#### STATED TASK:
Please reproduce the following lines word for word, leaving the pictures out of your answer.

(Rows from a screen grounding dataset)

══════════════════════════════

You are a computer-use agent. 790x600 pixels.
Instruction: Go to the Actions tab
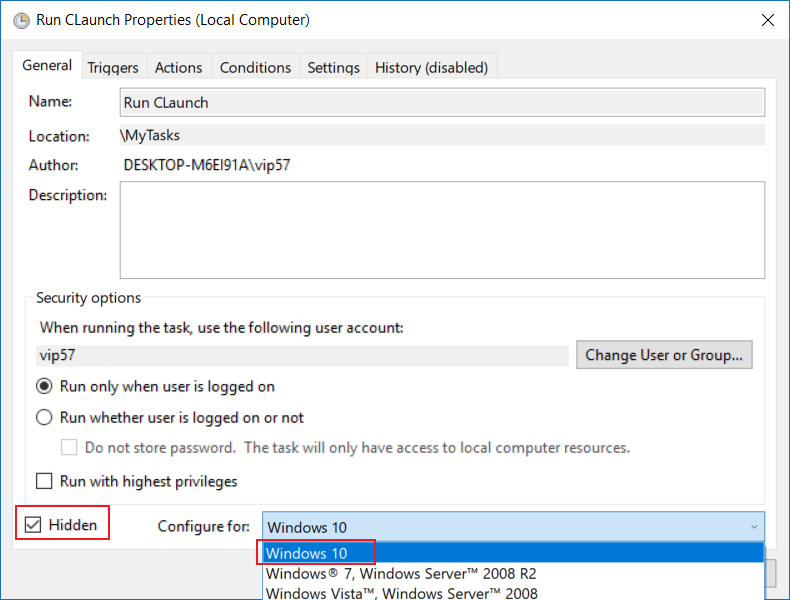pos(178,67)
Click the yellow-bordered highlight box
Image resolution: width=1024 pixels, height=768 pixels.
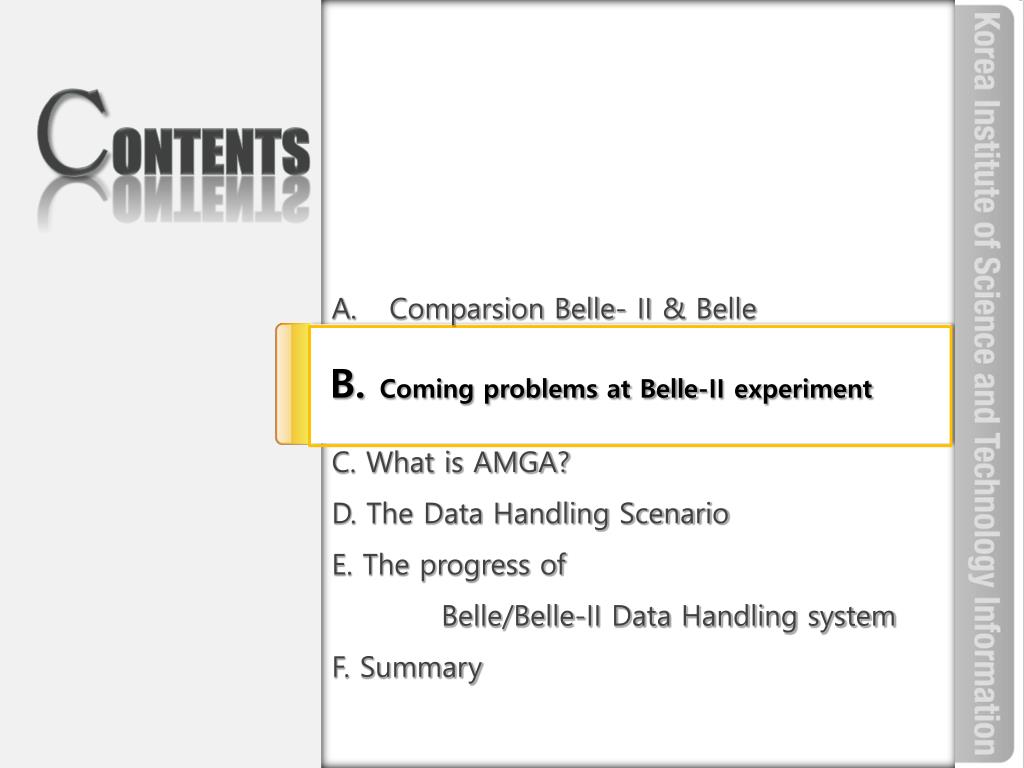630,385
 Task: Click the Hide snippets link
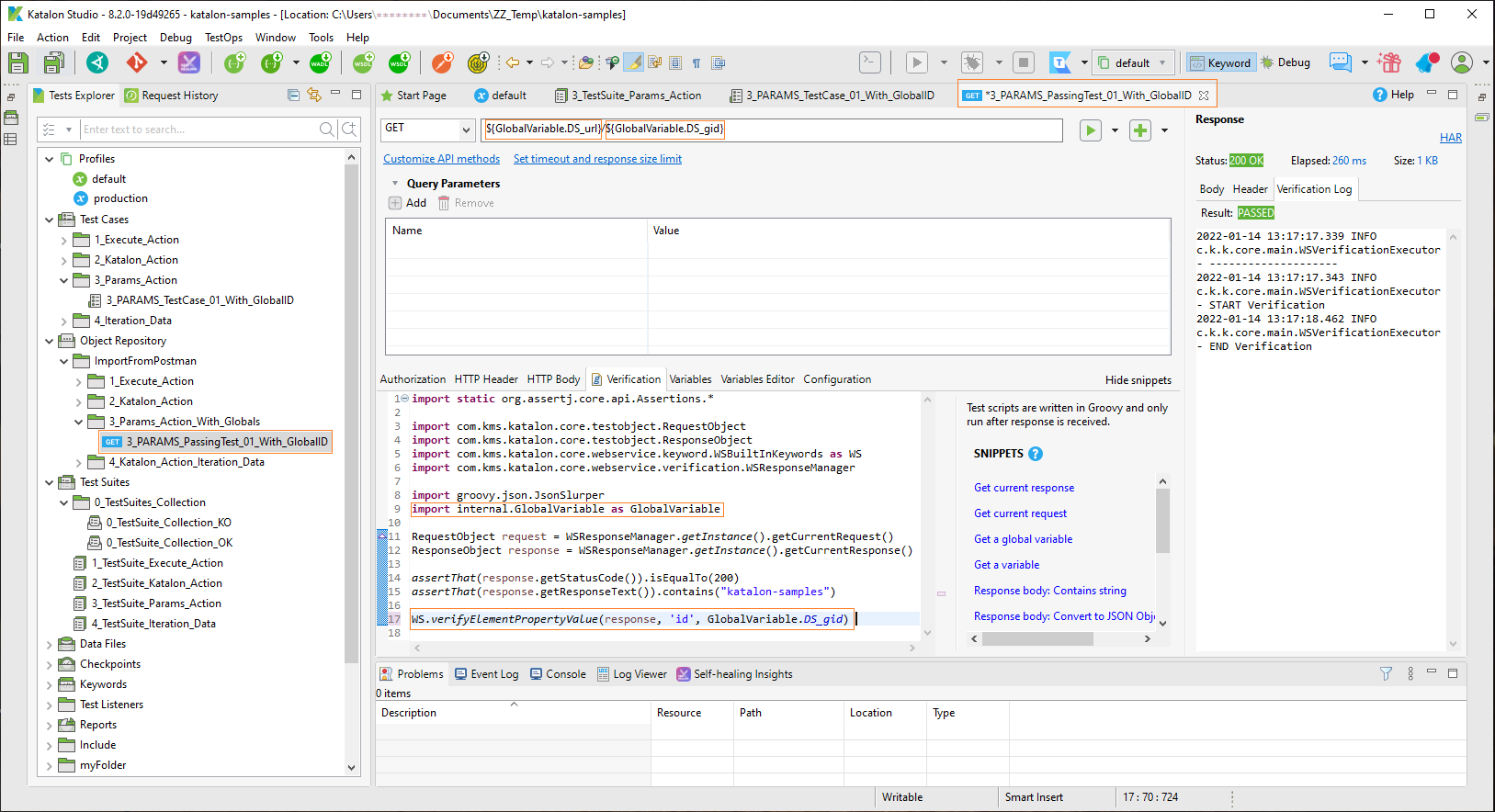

══════════════════════════════

#### TASK RESPONSE:
You are a computer-use agent. 790x600 pixels.
Instruction: Go to the Actions tab
pos(178,67)
Click the yellow-bordered highlight box
Image resolution: width=1024 pixels, height=768 pixels.
630,385
 Task: Click the Hide snippets link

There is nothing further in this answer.